§ Exercise directions:
Say whether each statement agrees with the excerpt on heart surgery below. Answer yes or no, and quote the words that decide it. (a) Dextrocardia means the heart sits on the right side. (b) The heart can be displaced only by congenital causes. (c) The case the writer observed was one of partial transposition.

§ Excerpt:
Segment Open
A generation ago a chapter on the surgery of the heart would have been regarded as a surgical fantasy. Today the subject is not only a live one, but experience is constantly accumulating as to the value of surgical intervention in diseases of the heart and pericardium.
MALPOSITIONS OF THE HEART.
The heart may be displaced by congenital or acquired causes. Malpositions of the former type may vary from dextrocardia, where the heart is placed upon the right side, and may be accompanied by a general or partial transposition of the viscera, to those cases where there are defects in the diaphragm or the chest wall, through which the heart protrudes. Dextrocardia has an interest for the surgeon, as, for example, in the following case under the writer’s observation: Disease on the left side which simulated appendicitis, in which the diagnosis was confirmed by finding the heart upon the right side, and later by operation. It was a case of complete transposition.
Segment Closed
§ Given records:
Segment Open
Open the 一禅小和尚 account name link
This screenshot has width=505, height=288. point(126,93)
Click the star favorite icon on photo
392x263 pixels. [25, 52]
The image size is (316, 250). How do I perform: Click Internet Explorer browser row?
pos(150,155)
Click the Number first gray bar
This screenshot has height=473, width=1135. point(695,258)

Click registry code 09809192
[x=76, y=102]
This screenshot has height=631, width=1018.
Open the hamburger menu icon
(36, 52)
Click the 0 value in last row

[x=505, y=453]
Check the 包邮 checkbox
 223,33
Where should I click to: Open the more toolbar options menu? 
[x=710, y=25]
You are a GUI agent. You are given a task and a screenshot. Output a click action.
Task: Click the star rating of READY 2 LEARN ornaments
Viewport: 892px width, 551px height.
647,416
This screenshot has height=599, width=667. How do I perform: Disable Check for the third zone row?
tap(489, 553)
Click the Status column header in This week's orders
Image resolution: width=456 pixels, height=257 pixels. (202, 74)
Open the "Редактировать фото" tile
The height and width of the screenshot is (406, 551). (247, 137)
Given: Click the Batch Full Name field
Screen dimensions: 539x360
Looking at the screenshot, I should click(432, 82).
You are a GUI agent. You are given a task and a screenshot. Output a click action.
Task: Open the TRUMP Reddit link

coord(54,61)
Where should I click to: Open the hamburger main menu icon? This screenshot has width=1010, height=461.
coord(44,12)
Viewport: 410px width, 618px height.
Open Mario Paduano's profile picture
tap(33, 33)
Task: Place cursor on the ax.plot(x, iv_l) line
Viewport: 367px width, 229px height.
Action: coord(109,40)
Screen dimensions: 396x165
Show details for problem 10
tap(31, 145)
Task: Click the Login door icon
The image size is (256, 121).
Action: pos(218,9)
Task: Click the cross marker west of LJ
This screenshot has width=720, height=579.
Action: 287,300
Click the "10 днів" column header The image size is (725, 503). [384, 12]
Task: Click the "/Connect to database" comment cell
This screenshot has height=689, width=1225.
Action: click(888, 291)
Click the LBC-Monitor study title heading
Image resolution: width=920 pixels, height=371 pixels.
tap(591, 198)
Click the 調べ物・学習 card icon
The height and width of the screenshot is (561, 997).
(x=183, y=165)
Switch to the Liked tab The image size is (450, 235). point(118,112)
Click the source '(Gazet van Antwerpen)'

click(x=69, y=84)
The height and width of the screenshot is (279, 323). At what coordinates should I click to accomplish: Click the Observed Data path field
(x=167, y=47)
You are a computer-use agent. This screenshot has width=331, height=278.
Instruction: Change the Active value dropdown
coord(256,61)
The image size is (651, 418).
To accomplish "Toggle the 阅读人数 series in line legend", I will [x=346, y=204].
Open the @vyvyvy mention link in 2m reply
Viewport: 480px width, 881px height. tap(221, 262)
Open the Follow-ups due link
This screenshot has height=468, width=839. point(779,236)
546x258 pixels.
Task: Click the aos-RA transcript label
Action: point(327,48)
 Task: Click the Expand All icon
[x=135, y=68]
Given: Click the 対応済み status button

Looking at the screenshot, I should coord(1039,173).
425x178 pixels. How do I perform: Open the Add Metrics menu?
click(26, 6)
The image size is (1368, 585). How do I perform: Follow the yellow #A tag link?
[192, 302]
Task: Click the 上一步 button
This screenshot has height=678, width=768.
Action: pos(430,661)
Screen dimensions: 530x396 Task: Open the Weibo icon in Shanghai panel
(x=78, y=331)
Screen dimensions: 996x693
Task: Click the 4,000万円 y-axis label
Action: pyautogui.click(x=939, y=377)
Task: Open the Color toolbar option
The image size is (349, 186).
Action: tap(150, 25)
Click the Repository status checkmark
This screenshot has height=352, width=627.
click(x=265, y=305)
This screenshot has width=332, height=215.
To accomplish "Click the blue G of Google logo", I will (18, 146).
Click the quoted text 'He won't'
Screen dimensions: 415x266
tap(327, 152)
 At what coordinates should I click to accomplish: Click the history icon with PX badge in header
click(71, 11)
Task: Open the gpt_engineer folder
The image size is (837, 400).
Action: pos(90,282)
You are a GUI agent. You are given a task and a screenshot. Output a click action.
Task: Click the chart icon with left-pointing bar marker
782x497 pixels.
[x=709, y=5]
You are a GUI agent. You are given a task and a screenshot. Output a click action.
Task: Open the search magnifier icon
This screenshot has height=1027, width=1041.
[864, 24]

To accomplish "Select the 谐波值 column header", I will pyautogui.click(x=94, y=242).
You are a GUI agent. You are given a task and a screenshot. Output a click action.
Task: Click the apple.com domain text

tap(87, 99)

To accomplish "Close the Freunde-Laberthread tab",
Segment Closed
§ Solution to this exercise:
(a) Yes: "dextrocardia, where the heart is placed upon the right side"
(b) No: "The heart may be displaced by congenital or acquired causes."
(c) No: "It was a case of complete transposition."